[Opening Data extract section]
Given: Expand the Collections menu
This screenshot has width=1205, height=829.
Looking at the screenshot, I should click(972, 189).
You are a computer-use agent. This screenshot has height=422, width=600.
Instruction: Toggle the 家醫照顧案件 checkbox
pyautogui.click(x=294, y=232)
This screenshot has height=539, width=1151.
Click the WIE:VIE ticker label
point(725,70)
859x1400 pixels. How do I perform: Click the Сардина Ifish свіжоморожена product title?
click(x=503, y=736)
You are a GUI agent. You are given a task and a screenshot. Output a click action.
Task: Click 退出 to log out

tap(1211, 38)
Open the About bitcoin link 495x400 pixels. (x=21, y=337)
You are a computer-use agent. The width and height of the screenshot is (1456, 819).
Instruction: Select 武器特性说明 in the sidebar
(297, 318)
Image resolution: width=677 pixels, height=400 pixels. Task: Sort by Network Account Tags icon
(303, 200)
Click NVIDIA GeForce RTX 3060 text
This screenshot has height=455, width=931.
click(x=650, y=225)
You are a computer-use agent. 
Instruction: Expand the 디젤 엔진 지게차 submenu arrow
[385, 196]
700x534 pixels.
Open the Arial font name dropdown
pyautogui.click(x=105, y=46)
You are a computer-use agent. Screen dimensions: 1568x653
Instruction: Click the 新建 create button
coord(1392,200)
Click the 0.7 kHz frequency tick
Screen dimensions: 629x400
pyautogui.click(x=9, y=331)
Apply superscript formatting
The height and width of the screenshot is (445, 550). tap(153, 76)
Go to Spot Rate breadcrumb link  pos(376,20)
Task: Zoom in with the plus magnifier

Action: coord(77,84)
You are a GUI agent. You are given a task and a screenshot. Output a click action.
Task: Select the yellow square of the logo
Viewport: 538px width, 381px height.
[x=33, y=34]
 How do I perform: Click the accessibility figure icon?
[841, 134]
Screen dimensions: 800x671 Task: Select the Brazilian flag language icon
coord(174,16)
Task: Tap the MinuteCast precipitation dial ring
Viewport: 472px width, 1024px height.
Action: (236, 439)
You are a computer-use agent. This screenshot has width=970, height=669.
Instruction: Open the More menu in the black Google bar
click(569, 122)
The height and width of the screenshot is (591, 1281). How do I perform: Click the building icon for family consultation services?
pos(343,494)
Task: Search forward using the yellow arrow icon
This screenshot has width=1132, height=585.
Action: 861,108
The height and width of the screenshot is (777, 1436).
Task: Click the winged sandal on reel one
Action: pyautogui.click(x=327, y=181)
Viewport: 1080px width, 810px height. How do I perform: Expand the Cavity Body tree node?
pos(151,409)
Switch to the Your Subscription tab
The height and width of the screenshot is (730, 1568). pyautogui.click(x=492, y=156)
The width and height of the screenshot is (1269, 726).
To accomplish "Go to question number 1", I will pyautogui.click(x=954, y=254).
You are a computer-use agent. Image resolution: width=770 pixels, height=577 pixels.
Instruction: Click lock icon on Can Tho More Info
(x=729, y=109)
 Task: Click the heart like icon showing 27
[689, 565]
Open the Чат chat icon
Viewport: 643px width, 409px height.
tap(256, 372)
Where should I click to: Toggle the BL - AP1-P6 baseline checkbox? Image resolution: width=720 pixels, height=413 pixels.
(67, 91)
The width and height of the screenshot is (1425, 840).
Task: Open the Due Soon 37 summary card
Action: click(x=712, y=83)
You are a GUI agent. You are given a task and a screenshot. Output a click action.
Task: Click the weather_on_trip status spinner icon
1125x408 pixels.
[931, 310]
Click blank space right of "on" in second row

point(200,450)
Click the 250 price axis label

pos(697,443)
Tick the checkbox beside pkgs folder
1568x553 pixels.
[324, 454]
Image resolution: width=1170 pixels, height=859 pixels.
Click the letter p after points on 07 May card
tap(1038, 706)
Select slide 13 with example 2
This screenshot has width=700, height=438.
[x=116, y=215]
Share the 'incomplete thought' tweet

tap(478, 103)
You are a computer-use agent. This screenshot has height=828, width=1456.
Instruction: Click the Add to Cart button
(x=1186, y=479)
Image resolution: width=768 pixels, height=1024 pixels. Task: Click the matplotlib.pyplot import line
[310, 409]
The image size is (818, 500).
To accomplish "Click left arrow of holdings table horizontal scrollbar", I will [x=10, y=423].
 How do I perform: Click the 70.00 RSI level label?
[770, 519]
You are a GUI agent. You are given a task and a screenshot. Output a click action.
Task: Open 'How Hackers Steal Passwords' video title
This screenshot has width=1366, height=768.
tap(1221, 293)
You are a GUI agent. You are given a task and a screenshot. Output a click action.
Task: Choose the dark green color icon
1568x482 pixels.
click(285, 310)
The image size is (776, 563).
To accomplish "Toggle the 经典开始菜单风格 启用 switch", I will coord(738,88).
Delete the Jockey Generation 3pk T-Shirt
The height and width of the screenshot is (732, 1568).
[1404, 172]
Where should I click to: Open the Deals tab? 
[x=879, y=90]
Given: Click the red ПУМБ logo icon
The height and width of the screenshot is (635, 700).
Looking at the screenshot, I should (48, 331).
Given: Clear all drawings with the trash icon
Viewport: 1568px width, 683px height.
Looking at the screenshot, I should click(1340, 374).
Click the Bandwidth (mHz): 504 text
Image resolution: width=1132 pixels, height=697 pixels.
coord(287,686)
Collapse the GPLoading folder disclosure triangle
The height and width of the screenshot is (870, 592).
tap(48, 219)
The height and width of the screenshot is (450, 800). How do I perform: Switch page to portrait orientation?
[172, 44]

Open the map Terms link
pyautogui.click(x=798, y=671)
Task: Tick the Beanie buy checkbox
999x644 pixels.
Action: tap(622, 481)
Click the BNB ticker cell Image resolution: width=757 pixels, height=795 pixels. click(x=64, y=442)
[Closing Data extract section]
**What to produce**
From the entries, copy every line in which the word "size" occurs.

**Your response**
The image size is (818, 500).
The image size is (776, 563).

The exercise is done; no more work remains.